[发明专利]人脐带间充质干细胞与羊膜构建细胞移植片的方法

摘要

一种使用人脐带间充质干细胞（hUC-MSCs）和人源羊膜构建细胞移植片的方法，步骤如下：取新鲜采集的人羊膜和脐带，把羊膜分离绒毛膜，经生理盐水处理后冻存备用；将脐带剪成小段，撕取华通氏胶；将华通氏胶剪碎放置无菌培养皿上加入培养液，置于孵箱中培养，获得原代hUC-MSCs；向原代hUC-MSCs培养皿中加胰酶，经消化、孵箱中继续培养，即得hUC-MSCs；将冻存备用的羊膜无菌水化后平铺于羊膜载体套环上移入无菌培养皿中，将hUC-MSCs接种培养皿中，经孵箱中培养后，细胞融合度达80～90％即得细胞移植片。

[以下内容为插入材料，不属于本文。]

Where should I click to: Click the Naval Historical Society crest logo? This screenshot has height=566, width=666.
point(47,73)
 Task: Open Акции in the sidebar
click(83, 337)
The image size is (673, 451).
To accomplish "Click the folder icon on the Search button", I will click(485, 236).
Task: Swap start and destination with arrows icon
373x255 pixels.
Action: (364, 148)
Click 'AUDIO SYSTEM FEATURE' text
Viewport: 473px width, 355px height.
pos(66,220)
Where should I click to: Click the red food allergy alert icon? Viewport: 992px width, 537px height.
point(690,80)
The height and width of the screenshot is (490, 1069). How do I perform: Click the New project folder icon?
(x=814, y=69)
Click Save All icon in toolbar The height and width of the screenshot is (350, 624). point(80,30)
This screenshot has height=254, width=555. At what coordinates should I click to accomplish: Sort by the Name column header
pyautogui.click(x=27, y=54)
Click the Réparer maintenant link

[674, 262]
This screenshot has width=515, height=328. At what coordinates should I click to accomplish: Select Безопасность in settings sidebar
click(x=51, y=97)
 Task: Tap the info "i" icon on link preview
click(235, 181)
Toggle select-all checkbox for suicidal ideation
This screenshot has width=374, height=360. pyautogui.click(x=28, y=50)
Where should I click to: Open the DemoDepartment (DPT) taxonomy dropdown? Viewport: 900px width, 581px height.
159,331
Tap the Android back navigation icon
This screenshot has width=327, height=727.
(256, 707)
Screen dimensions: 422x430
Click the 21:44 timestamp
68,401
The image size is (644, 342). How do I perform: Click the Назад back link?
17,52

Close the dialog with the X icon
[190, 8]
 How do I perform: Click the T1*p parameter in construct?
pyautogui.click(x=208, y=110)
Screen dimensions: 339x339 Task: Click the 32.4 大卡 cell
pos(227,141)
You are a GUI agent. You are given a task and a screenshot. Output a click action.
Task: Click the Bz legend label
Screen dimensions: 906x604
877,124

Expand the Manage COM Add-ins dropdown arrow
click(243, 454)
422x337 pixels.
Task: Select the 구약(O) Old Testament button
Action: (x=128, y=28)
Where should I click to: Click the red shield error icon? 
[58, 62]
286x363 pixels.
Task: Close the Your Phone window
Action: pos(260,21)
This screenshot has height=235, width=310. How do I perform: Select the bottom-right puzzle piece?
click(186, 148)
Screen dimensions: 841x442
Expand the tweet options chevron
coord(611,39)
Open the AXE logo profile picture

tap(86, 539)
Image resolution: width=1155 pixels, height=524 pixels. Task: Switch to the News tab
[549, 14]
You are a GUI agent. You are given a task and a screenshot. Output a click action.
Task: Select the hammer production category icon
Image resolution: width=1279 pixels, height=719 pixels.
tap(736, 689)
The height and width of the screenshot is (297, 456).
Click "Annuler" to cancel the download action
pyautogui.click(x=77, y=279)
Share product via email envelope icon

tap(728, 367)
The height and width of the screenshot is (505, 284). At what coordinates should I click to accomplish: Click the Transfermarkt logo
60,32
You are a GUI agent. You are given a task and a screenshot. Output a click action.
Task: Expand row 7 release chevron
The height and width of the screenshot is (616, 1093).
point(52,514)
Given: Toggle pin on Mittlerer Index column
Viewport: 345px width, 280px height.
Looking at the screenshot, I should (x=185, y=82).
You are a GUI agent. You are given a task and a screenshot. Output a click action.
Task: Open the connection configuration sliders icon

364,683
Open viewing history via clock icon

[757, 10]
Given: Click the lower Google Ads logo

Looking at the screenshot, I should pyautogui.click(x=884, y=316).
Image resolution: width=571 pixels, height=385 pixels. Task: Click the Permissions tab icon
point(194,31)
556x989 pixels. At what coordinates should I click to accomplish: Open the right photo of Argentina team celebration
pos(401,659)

本发明制备的细胞片使其能够在特定部位进行损伤修复，弥补了单独使用hUC-MSCs或者羊膜治疗的不足，为一些难治性疾病提供了新的治疗策略，也为干细胞的临床应用开辟了新的治疗途径。

主权项

一种使用人脐带间充质干细胞和人源羊膜构建细胞移植片的方法，其特征在于，包括如下步骤：（1）取新鲜采集的人羊膜和脐带，清洗后将脐带放入生理盐水中浸泡备用；（2）羊膜处理：先将清洗干净的羊膜钝性分离掉绒毛膜，再使用生理盐水湿润纱布将羊膜擦拭干净，然后将羊膜浸泡入含青霉素50～200U/ml和硫酸链霉素50～200U/ml的生理盐水中浸泡0.5～1个小时后，放入无菌甘油中在2～8℃脱水，脱水时间不超过12小时，再转入无菌甘油中在‑20℃保存备用；（3）将步骤（1）浸泡好的脐带剪成1～2cm长度的小段，清洗，然后将脐带组织转移至培养皿中，培养皿中加生理盐水至淹没脐带组织1/2处；将脐带一端沿静脉血管平行方向剪口，用组织镊沿切口方向静脉血管边缘纵向撕开，将1根静脉血管和两根动脉血管剖离，用组织镊去除羊膜，撕取华通氏胶，置于加有生理盐水的离心管中；（4）将华通氏胶，用生理盐水充分洗涤，然后剪碎至1～3 mm大小，将剪碎的组织块均匀放置到无菌培养皿上，铺平，沿培养皿边缘缓慢加入5～10ml培养液，置于37℃、饱和湿度、体积分数为5％的CO孵箱中培养，每三天更换一次培养液，培养15～20天后，直至观察到皿底上形成多个大小不一、细胞数量密集的细胞岛时，则获得原代hUC‑MSCs；（5）将培养液完全移出，向原代hUC‑MSCs培养皿中加入质量百分比为0.05～0.25％的胰酶1～3ml，放入37℃培养箱中消化，当观察到贴壁细胞圆缩，且已经脱离瓶底后，加入5～10ml培养液终止消化，将悬液移至离心管中，离心弃上清，离心管中加入新培养液，反复吹打至其分散为单个细胞悬液，再把细胞悬液调节成4000～6000个细胞/㎝²体系接种于培养瓶中置于37℃、饱和湿度、体积分数为5％的孵箱中继续培养，每3～4天更换培养液一次，至融合度达80～90％，即得hUC‑MSCs，将细胞收获后冻存备用；（6）取步骤（2）中冻存的羊膜，放入无菌生理盐水中水化10～30分钟，将水化好的羊膜移至无菌培养皿中备用；（7）将步骤（6）制备的羊膜平铺于羊膜载体套环上，然后移入无菌培养皿中，放入37℃的CO孵箱中待用；（8）将冻存的hUC‑MSCs复苏，将细胞密度调节至4000～6000个细胞/㎝²体系接种于用步骤（6）的培养皿中，置于37℃、饱和湿度、体积分数为5％的CO孵箱中培养3～5天后，细胞融合度达80～90％即得细胞移植片。